Exercise instructions | Scan the listing below for lines with "Fluffy" in them. Give their number and nothing more.

Listed entries |
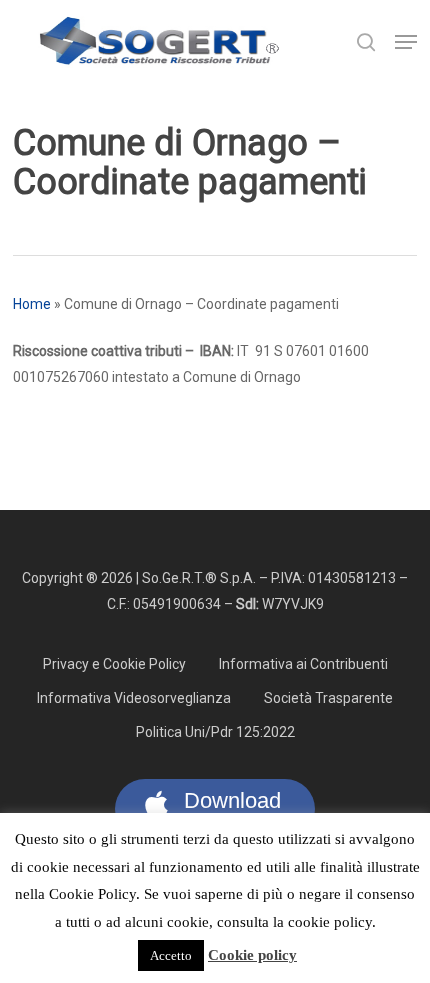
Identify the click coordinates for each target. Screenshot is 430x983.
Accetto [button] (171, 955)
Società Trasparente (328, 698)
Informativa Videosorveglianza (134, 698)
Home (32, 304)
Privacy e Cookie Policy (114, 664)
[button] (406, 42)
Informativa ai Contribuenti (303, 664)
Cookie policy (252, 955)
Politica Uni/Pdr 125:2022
--
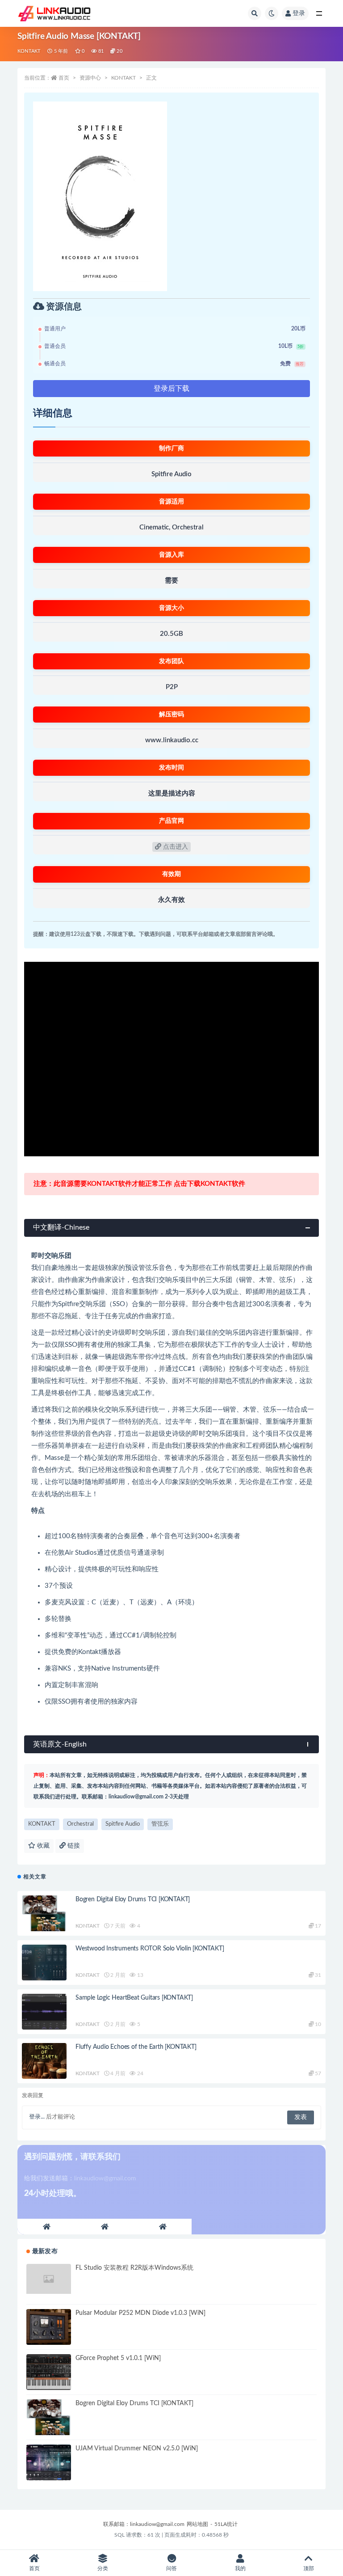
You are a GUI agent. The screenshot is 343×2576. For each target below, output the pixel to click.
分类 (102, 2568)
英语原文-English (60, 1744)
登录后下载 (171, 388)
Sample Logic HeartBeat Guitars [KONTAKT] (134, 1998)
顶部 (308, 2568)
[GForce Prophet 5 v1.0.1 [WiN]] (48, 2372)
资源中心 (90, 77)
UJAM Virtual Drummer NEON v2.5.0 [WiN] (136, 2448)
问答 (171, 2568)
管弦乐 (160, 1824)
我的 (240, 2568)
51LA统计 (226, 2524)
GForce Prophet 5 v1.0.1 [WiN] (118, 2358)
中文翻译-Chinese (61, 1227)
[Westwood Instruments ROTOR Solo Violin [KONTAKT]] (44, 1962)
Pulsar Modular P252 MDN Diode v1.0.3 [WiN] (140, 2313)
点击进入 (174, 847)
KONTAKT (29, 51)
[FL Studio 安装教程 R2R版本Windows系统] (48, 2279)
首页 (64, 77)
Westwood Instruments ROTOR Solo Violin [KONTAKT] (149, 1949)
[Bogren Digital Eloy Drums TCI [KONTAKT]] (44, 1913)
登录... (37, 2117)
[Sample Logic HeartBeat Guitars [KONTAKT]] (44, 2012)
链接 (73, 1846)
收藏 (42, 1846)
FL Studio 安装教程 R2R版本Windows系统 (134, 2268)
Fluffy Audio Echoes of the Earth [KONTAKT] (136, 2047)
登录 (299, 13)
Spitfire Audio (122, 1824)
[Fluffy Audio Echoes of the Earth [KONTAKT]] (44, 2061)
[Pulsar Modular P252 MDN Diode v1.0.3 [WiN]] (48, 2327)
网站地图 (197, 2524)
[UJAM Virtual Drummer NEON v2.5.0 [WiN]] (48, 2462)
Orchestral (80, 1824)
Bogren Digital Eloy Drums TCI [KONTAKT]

Response area | 2